Over the course of the last few years, this project has changed and morphed, as is often the case with project-based learning. Feel free to adapt it to fit your class! Use the instructions and PDF below to try out this quick and effective project with students in grades 6 to 12.

 

Step 1: Journal Topic

Have students reflect on the writing prompt, "Younger teens often brag about a lack of sleep, but that usually stops when they get older. Why do you think that is?"

 

Step 2: Research

I usually begin this section of the unit by showing the students a TED Talk by Russell Foster, "Why Do We Sleep?"

After that, I set them free to do some additional research on the benefits of rest. Depending on the age of your students, you can set them free on their devices or give them some articles and links to help guide the way. Personally, I provide some links on the different benefits—improved academics, athletics, and creativity, along with the impact on physical appearance—to get them started. You want every student to be able to find a benefit that most resonates with them.

This year, I plan on having the kids read the cover story from our September issue, Generation Zzzzzzzz, as it’s jam-packed with all sorts of stats and information. If you’re working at a school without many tech resources, this will provide your students with more than enough information to advocate for their cause.

 

Step 3: Advocacy

Then it's time for a class discussion about young teens thinking it's cool to miss out on sleep, circling back to the journal topic from Step 1. At this point, the students have done their research and have solid information as to why this isn’t good.  We then begin the process of advocating for a good night's sleep for their classmates.
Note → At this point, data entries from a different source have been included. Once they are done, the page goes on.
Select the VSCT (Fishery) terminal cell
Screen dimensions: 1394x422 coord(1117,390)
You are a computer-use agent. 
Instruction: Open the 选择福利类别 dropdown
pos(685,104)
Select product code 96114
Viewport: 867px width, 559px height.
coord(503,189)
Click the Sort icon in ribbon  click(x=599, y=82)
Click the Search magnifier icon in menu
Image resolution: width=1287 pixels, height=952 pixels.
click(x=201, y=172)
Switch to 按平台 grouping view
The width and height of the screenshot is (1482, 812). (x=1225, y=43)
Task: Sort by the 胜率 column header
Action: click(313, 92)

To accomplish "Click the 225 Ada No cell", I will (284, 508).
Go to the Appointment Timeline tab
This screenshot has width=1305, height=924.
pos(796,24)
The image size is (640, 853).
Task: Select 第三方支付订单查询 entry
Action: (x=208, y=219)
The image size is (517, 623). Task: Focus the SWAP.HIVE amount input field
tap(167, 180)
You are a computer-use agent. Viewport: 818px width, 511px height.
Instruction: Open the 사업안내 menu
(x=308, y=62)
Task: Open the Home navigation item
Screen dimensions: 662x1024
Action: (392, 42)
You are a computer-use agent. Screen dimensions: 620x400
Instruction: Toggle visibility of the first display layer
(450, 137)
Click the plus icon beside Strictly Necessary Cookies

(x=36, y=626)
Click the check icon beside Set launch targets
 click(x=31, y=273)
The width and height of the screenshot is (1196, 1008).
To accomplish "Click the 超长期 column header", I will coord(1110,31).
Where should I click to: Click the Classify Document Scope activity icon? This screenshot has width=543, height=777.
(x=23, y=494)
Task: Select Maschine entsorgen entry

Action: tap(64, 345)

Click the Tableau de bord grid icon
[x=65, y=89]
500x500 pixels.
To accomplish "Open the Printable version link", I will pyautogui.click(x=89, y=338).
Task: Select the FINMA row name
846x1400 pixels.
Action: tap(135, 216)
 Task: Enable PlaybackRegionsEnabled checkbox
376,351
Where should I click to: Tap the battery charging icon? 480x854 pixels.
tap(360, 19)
This component of the project can change—I've done both posters and songs, and sometimes I've let students pick their own medium. This year, we used Canva, a free online design software, where the kids each picked a template for a social media platform of their choice. They were then able to design a meme or a post that they thought would appeal to middle school students. After, they printed and cut out their work, and we pieced them all together on a used canvas to create a collage.

The end product was colorful, eye-catching, and full of great information. Plus, it was fun seeing some of my students who struggle the most with technology and sleep jumping in to take control of the placement of everything on the canvas. That’s one of the most important reasons to do activism projects in health class: often, students end up advocating for themselves the most.